Il me semble que ce dont nous avons besoin d'apprendre à nos élèves concernant la daridja est le suivant :

Toutes les langues évoluent, c'est un processus normal. Changement n'est pas forcément synonyme de dégradation ou de décadence. C'est la tâche de l'enseignant de la langue arabe de créer un pont entre la daridja, la langue qui accède au plus profond de l'imaginaire de l'enfant algérien, et l'arabe littéraire, une langue qui porte un lourd héritage culturel et civilisationnel que les peuples d'Afrique du Nord, toutes origines confondues, ont largement participé à façonner. C'est aussi à l'enseignant qu'incombe la tâche d'apprendre aux élèves dès leur jeune âge à dissocier le français de l'arabe à travers la multiplication des exercices oraux. Ce n'est pas un défaut mais une qualité de pouvoir passer d'une langue à une autre, mais mélanger les mots et les structures dans une seule phrase relève de l'incapacité et non pas du talent. Ce travail ne se fait pas seulement à l'école mais aussi au sein de la famille.
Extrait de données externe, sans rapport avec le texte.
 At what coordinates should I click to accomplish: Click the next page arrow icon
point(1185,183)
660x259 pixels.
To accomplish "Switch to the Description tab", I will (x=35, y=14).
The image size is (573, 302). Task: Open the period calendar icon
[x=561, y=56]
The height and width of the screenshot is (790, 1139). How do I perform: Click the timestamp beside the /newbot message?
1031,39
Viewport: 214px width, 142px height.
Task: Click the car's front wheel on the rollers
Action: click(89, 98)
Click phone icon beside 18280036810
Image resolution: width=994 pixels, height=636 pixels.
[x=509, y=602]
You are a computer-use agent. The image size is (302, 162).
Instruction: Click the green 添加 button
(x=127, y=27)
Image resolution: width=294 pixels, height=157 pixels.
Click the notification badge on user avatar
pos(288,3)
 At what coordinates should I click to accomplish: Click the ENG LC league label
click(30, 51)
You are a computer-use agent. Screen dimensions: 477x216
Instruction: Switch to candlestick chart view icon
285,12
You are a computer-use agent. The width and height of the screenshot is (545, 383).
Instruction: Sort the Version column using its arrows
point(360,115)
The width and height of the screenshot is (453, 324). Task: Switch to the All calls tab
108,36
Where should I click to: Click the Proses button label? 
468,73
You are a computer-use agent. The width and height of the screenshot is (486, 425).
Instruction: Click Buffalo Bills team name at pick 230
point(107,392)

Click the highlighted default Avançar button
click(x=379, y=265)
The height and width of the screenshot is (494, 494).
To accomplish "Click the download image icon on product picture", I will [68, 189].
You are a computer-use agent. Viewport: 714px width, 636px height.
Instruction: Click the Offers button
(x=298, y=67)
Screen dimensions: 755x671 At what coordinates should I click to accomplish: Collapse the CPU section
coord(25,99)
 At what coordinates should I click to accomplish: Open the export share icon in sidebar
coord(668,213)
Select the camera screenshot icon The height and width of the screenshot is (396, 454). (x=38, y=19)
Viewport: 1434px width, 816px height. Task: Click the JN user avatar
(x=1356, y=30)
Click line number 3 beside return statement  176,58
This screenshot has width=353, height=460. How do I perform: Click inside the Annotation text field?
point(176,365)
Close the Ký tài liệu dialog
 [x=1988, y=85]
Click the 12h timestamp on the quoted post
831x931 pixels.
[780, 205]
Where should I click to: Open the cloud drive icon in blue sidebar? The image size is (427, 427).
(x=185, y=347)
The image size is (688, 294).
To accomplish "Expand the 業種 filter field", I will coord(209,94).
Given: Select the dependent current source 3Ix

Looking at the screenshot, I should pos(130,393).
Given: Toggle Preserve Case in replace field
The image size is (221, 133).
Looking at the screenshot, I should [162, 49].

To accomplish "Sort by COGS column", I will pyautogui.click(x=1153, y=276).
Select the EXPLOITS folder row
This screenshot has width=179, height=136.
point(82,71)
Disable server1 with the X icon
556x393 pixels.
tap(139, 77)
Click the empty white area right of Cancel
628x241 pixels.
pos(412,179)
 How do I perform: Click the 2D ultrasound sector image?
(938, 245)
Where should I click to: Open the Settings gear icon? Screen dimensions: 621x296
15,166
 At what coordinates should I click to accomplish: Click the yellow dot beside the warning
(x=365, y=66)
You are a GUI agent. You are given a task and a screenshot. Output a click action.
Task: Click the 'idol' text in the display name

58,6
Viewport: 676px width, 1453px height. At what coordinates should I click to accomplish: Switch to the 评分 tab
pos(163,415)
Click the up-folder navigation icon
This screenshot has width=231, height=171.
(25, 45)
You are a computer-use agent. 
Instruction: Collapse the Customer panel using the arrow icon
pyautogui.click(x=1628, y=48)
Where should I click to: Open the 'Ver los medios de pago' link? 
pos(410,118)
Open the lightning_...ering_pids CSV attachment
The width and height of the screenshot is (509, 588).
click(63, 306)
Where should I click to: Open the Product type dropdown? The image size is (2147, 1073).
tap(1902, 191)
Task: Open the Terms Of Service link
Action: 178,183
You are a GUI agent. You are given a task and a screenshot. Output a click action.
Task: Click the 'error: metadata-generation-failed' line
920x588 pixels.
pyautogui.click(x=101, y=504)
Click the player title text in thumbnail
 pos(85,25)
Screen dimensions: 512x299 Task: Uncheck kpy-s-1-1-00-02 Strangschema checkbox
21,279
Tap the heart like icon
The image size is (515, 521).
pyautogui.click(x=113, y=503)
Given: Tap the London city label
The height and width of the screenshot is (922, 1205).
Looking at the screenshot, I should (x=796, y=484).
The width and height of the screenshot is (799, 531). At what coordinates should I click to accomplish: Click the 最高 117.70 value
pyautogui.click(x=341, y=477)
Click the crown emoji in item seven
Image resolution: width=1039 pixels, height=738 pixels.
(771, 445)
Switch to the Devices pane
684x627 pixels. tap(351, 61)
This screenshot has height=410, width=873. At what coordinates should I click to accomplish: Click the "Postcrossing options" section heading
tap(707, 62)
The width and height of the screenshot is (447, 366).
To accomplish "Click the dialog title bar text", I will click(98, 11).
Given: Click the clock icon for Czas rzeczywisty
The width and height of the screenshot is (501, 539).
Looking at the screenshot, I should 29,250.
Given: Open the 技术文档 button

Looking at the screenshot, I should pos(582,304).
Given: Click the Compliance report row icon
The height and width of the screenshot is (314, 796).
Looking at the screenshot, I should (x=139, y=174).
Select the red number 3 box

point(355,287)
Mon père nous interdisait de dire par exemple ‘courtabe'. Il nous disait : « Soit vous dites cartable, soit ‘mihfada' ».

Les enfants doivent comprendre que la langue dans laquelle ils ont appris à concevoir le monde est une langue qui vient essentiellement de la langue arabe. L'étymologie des mots de la daridja le montrera. En vérifiant l'origine de plusieurs mots que nous utilisons quotidiennement, je fus surpris combien je parlais arabe. Plus important, la structure profonde de cette langue demeure inchangée, celle de l'arabe, la preuve, nous conjuguons souvent les verbes français selon les règles de la conjugaison arabe. Les Algériens doivent se défaire de ce complexe vis-à-vis de la langue arabe et des autres dialectes. En parlant arabe, ils ne doivent plus sentir qu'ils sont en train de parler une langue étrangère. Ils doivent aussi comprendre qu'il vaille la peine d'améliorer leur daridja, la soigner, et cela commence à l'école mais aussi au sein de la famille. Montrer à l'élève qu'il parle déjà arabe avant d'adhérer à l'école l'aidera de passer de cette langue (cette pure abstraction qu'il a acquise avec la daridja) à la parole (la concrétisation de cette langue et donc de cette abstraction en un bon arabe, un arabe très riche). A ce titre, je citerai Ouyahia qui passe facilement, dans la plupart de ses discours, de l'arabe littéraire à une daridja soignée et vice-versa. Les autres ministres devraient s'en inspirer et arrêter de dire des bêtises. Il est vrai qu'il n'existe pas un seul dialecte, mais les Algériens qui parlent la daridja communiquent facilement entre eux. Une raison de plus, montrer l'évolution selon les régions, pourquoi de telles évolutions et de telles différences ? Cela aidera aussi à promouvoir notre riche héritage linguistique et culturel, le partager pour mieux le défendre et le promouvoir. La daridja est le reflet de note histoire.

C'est en maîtrisant notre propre langue que l'on parvienne à maîtriser les langues étrangères. Et c'est en maîtrisant les langues étrangères que l'on parvienne à enrichir la langue arabe qui n'est, et il faut le dire, plus la langue de la science, de la littérature et de la modernité. Les islamo-conservateurs qui sont contre l'initiative de la ministre font du tort à cette langue sans s'en rendre compte. Ils ont une maladie contagieuse qui s'appelle la perfection. Ils ne partent pas d'un constat mais d'une vision. Ils ne partent pas de la réalité pour essayer de l'améliorer raisonnablement; ils partent d'un idéal, d'une image archétypale pour l'appliquer à la réalité. Dans un débat, c'est la raison qui prévaut et non pas la passion. L'école a tellement du travail, il faut apprendre à nos enfants de débattre correctement et raisonnablement.